• [WHAT YOU SHOULD DO] Print the entries below in their entirety, exactly as they are written.

• [DATA RECORDS]
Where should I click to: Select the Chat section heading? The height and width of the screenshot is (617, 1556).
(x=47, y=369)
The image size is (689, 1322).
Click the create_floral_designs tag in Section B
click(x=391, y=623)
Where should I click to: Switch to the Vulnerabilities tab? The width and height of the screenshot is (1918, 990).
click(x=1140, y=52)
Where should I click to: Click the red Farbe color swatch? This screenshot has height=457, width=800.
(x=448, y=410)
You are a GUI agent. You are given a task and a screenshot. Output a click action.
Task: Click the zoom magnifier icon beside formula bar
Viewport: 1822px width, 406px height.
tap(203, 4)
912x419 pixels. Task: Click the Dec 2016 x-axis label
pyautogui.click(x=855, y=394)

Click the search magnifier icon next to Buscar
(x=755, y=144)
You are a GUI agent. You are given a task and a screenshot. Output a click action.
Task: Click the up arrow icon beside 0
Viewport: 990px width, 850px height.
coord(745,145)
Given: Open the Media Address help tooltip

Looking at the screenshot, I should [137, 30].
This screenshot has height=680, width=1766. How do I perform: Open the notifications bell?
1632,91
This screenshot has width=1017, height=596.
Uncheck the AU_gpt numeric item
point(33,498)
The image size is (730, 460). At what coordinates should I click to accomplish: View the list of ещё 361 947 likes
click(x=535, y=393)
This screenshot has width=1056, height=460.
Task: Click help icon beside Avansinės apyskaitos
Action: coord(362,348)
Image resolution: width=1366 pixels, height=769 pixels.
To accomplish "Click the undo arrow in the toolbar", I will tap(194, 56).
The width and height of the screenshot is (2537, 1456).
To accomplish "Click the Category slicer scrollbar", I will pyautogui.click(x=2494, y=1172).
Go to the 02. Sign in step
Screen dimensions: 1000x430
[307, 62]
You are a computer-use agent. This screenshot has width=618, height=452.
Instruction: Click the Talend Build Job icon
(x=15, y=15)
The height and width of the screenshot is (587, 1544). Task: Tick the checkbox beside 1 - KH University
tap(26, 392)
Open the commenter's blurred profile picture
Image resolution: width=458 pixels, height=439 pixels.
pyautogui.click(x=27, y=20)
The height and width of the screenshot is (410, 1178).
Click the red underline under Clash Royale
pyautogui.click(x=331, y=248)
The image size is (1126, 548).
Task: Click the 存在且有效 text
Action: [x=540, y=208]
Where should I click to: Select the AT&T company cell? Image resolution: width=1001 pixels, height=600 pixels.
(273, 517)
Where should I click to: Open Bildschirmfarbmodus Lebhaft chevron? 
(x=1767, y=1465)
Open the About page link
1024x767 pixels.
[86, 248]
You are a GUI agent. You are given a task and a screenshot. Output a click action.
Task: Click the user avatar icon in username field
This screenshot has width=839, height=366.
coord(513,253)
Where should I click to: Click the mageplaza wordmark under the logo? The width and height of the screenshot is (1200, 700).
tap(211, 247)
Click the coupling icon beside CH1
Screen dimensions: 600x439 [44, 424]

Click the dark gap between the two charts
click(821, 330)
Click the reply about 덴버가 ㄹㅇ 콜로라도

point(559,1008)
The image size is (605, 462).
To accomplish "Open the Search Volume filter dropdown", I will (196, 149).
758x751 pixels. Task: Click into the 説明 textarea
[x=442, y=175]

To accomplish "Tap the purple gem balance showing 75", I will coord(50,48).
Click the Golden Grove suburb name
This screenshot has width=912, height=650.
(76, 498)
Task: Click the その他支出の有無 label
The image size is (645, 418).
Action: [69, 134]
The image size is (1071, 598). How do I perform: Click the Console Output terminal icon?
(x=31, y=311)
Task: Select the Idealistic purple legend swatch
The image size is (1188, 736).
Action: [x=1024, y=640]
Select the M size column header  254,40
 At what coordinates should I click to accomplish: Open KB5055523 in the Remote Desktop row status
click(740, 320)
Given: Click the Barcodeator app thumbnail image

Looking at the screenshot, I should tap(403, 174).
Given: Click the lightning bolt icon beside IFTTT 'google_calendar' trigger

• [TASK ANSWER]
Where should I click to: Select the Chat section heading? The height and width of the screenshot is (617, 1556).
(x=47, y=369)
The image size is (689, 1322).
Click the create_floral_designs tag in Section B
click(x=391, y=623)
Where should I click to: Switch to the Vulnerabilities tab? The width and height of the screenshot is (1918, 990).
click(x=1140, y=52)
Where should I click to: Click the red Farbe color swatch? This screenshot has height=457, width=800.
(x=448, y=410)
You are a GUI agent. You are given a task and a screenshot. Output a click action.
Task: Click the zoom magnifier icon beside formula bar
Viewport: 1822px width, 406px height.
tap(203, 4)
912x419 pixels. Task: Click the Dec 2016 x-axis label
pyautogui.click(x=855, y=394)

Click the search magnifier icon next to Buscar
(x=755, y=144)
You are a GUI agent. You are given a task and a screenshot. Output a click action.
Task: Click the up arrow icon beside 0
Viewport: 990px width, 850px height.
coord(745,145)
Given: Open the Media Address help tooltip

Looking at the screenshot, I should [137, 30].
This screenshot has height=680, width=1766. How do I perform: Open the notifications bell?
1632,91
This screenshot has width=1017, height=596.
Uncheck the AU_gpt numeric item
point(33,498)
The image size is (730, 460). At what coordinates should I click to accomplish: View the list of ещё 361 947 likes
click(x=535, y=393)
This screenshot has width=1056, height=460.
Task: Click help icon beside Avansinės apyskaitos
Action: coord(362,348)
Image resolution: width=1366 pixels, height=769 pixels.
To accomplish "Click the undo arrow in the toolbar", I will tap(194, 56).
The width and height of the screenshot is (2537, 1456).
To accomplish "Click the Category slicer scrollbar", I will pyautogui.click(x=2494, y=1172).
Go to the 02. Sign in step
Screen dimensions: 1000x430
[307, 62]
You are a computer-use agent. This screenshot has width=618, height=452.
Instruction: Click the Talend Build Job icon
(x=15, y=15)
The height and width of the screenshot is (587, 1544). Task: Tick the checkbox beside 1 - KH University
tap(26, 392)
Open the commenter's blurred profile picture
Image resolution: width=458 pixels, height=439 pixels.
pyautogui.click(x=27, y=20)
The height and width of the screenshot is (410, 1178).
Click the red underline under Clash Royale
pyautogui.click(x=331, y=248)
The image size is (1126, 548).
Task: Click the 存在且有效 text
Action: [x=540, y=208]
Where should I click to: Select the AT&T company cell? Image resolution: width=1001 pixels, height=600 pixels.
(273, 517)
Where should I click to: Open Bildschirmfarbmodus Lebhaft chevron? 
(x=1767, y=1465)
Open the About page link
1024x767 pixels.
[86, 248]
You are a GUI agent. You are given a task and a screenshot. Output a click action.
Task: Click the user avatar icon in username field
This screenshot has width=839, height=366.
coord(513,253)
Where should I click to: Click the mageplaza wordmark under the logo? The width and height of the screenshot is (1200, 700).
tap(211, 247)
Click the coupling icon beside CH1
Screen dimensions: 600x439 [44, 424]

Click the dark gap between the two charts
click(821, 330)
Click the reply about 덴버가 ㄹㅇ 콜로라도

point(559,1008)
The image size is (605, 462).
To accomplish "Open the Search Volume filter dropdown", I will (196, 149).
758x751 pixels. Task: Click into the 説明 textarea
[x=442, y=175]

To accomplish "Tap the purple gem balance showing 75", I will coord(50,48).
Click the Golden Grove suburb name
This screenshot has width=912, height=650.
(76, 498)
Task: Click the その他支出の有無 label
The image size is (645, 418).
Action: [69, 134]
The image size is (1071, 598). How do I perform: Click the Console Output terminal icon?
(x=31, y=311)
Task: Select the Idealistic purple legend swatch
The image size is (1188, 736).
Action: [x=1024, y=640]
Select the M size column header  254,40
 At what coordinates should I click to accomplish: Open KB5055523 in the Remote Desktop row status
click(740, 320)
Given: Click the Barcodeator app thumbnail image

Looking at the screenshot, I should tap(403, 174).
Given: Click the lightning bolt icon beside IFTTT 'google_calendar' trigger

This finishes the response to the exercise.